Double feature

Bill Rabinowitz
Mike Weber, seen here, and J.K. Dobbins have each had standout performances at running back for Ohio State this season. "If it's him getting 30 carries and I get five and we win, I'm fine with it,” Dobbins said. [Jonathan Quilter]

For two years, they have been Ohio State’s running yin and yang.

Dobbins and Weber. Weber and Dobbins.

Every running back wants to be the alpha male in the backfield. But Mike Weber and J.K. Dobbins have been harmonious in sharing the running load for the Buckeyes.

Their partnership will end in the Rose Bowl against Washington on New Year’s Day. Weber, a fourth-year junior, announced on Twitter last week that he would enter next year’s NFL draft.

This season has not been exactly what either running back envisioned. Each has put up solid numbers, but not consistently superb ones. That’s largely because Ohio State became a pass-oriented offense with Dwayne Haskins Jr. at quarterback flanked by a deep group of talented receivers.

Dobbins has gained 1,029 yards, making him the first running back in Ohio State history to gain at least 1,000 yards in his first two seasons. But he gained 1,403 yards as a freshman in 2017 when he averaged 7.2 yards per carry. Dobbins averages 4.6 this year.

Weber is averaging 5.5 yards this season, slightly lower than he did his first two seasons, while gaining 858 yards.

But neither running back is consumed by his statistics, nor by where they stand in the pecking order.

“I am not a selfish person,” Dobbins said. “I am a team player first. Whatever the team needs to do to win a game, that’s what we’re going to do. If it’s him getting 30 carries and I get five and we win, I’m fine with it.”

They have taken turns taking the spotlight. Weber made a splash in the season opener against Oregon State when he gained 186 yards and scored three touchdowns. But he didn’t gain more 100 yards in a game again until he had 104 in 22 runs against Michigan State’s top-ranked run defense.

Weber didn’t play against Maryland the next week because of a leg injury. Dobbins ran for 203 yards in 37 carries against the Terrapins.

Weber said the rotation kept each running back fresher.

“It helped me a lot,” he said. “The Michigan State game, I was pretty beat up after that game and that was a 22-carry game. I thought we got used to having two backs in.

“That’s what a lot of programs are going to. A lot of big-time programs are doing that now, the way the game is evolving. The Big Ten is a rough conference, and you need a couple of backs to rely on.”

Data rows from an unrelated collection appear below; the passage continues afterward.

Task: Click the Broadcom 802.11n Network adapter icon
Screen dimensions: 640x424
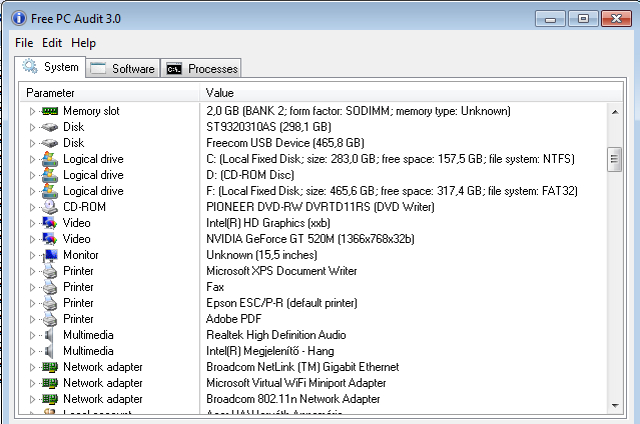Action: pyautogui.click(x=50, y=399)
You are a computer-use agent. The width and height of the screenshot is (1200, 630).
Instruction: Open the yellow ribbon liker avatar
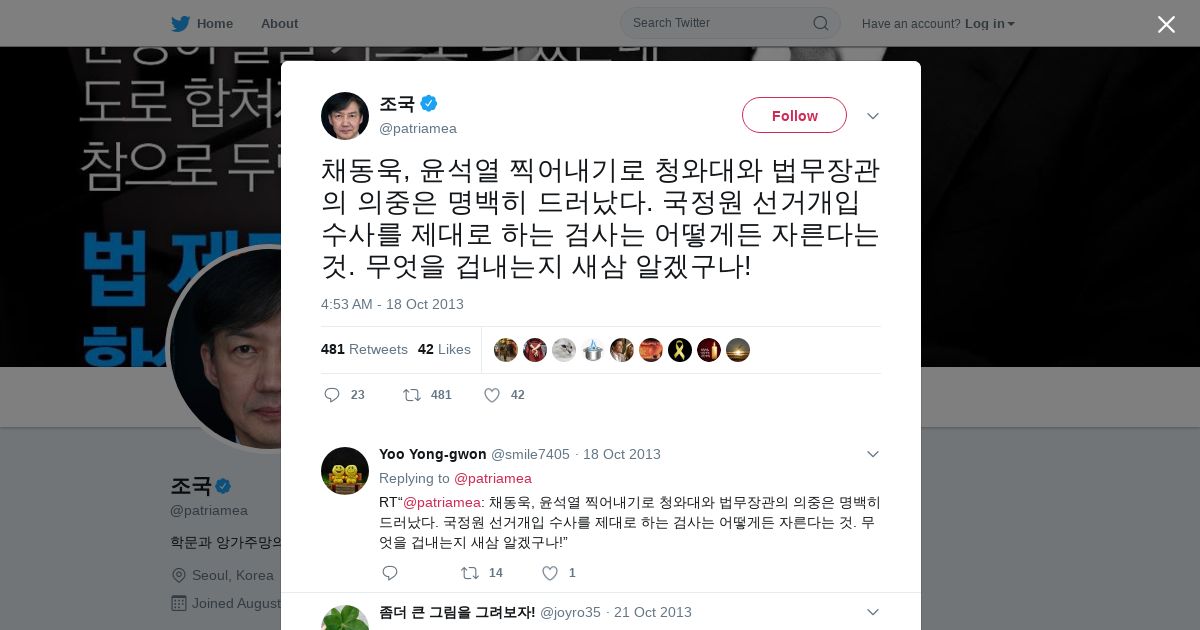click(680, 350)
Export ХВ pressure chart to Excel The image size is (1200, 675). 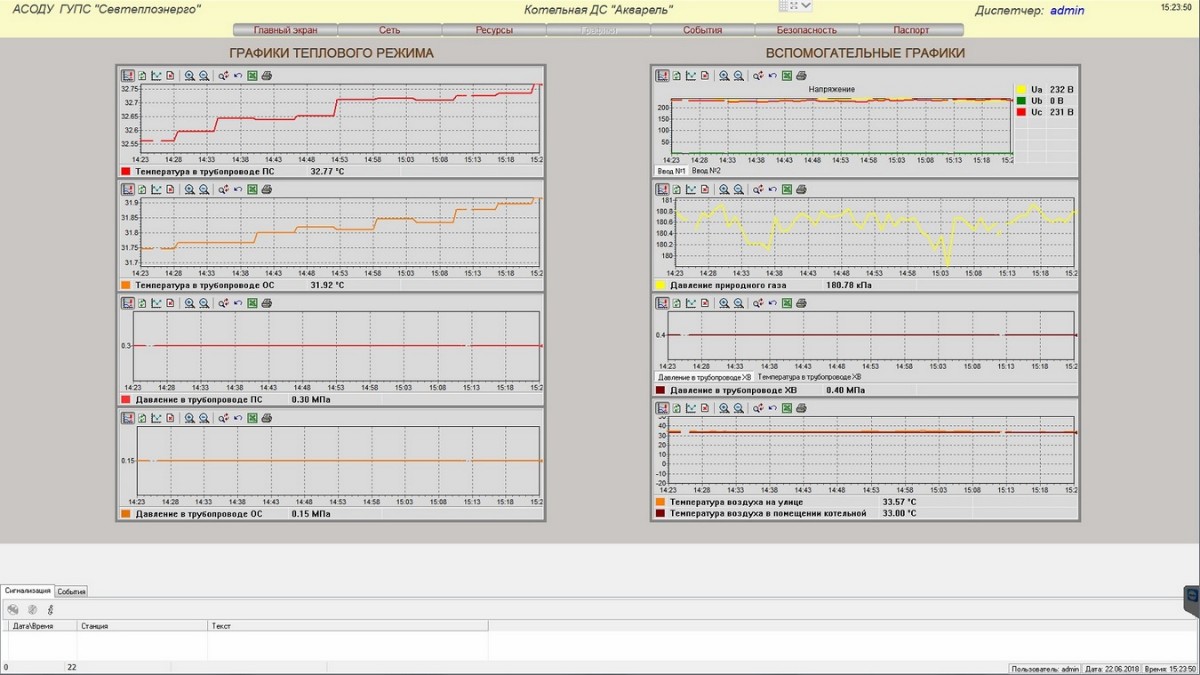[x=786, y=303]
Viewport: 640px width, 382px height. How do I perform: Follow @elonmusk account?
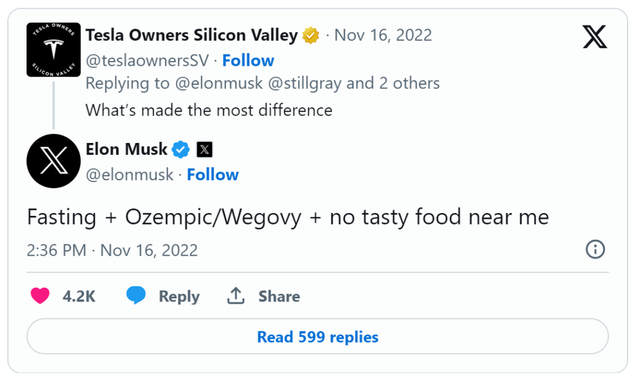tap(213, 175)
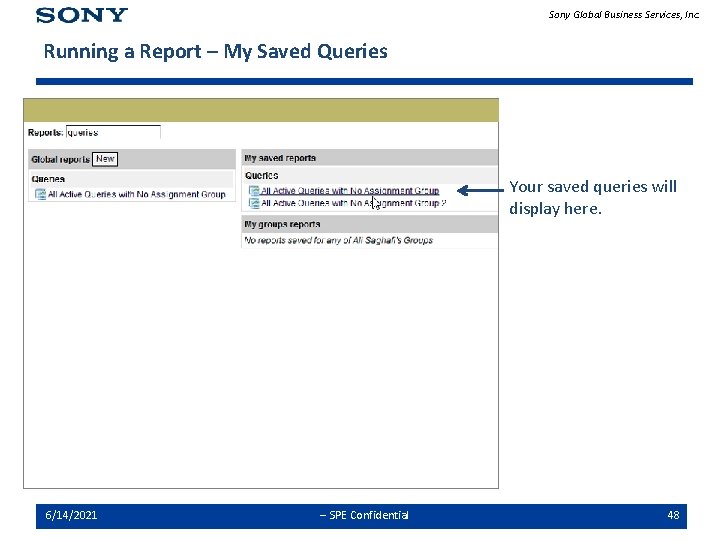720x540 pixels.
Task: Click the report icon under Global reports Queries
Action: [x=40, y=195]
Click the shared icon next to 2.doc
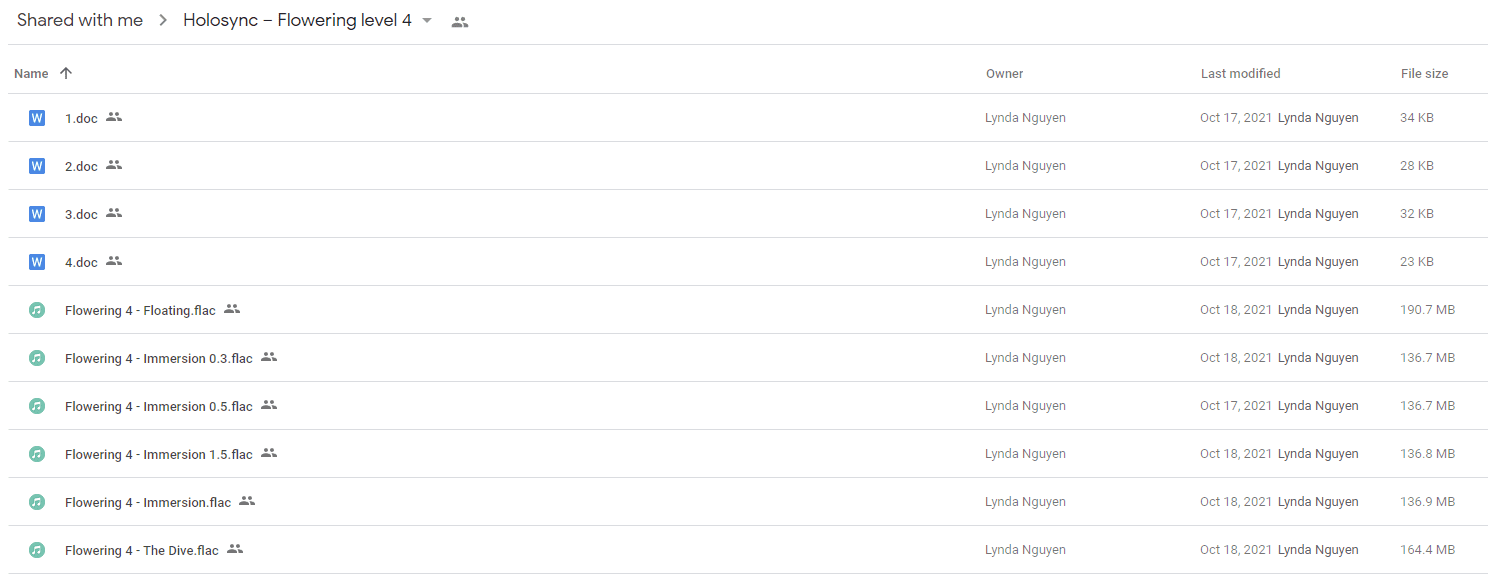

As a true sophomore, Dobbins isn’t eligible for the NFL draft until 2020. He may share some time next year with one of Ohio State’s younger running backs, but he is looking forward to being the featured runner.

“Of course, I am,” said Dobbins, who commented before Weber made his decision to turn pro public. “It was great having Mike here. (But) if I am the only guy next year, then I’ll be excited for that.”

First, though, is the Rose Bowl. Washington has a stingy run defense, ranking 15th nationally in rushing yards allowed (116.4 per game) and allowing only 3.53 per attempt.

“They are a disciplined team and they have some good athletes on defense,” Dobbins said. “It will be a great challenge for us and it will be fun, especially in the Rose Bowl.”

After a season in which they didn’t quite live up to lofty expectations, they want to go out on a high note.

“I felt it was OK,” Weber said of his season. “Decent. I did what I could with the opportunities I had, and I just want to finish strong, you know? You start it (strong), you’ve got to finish it.”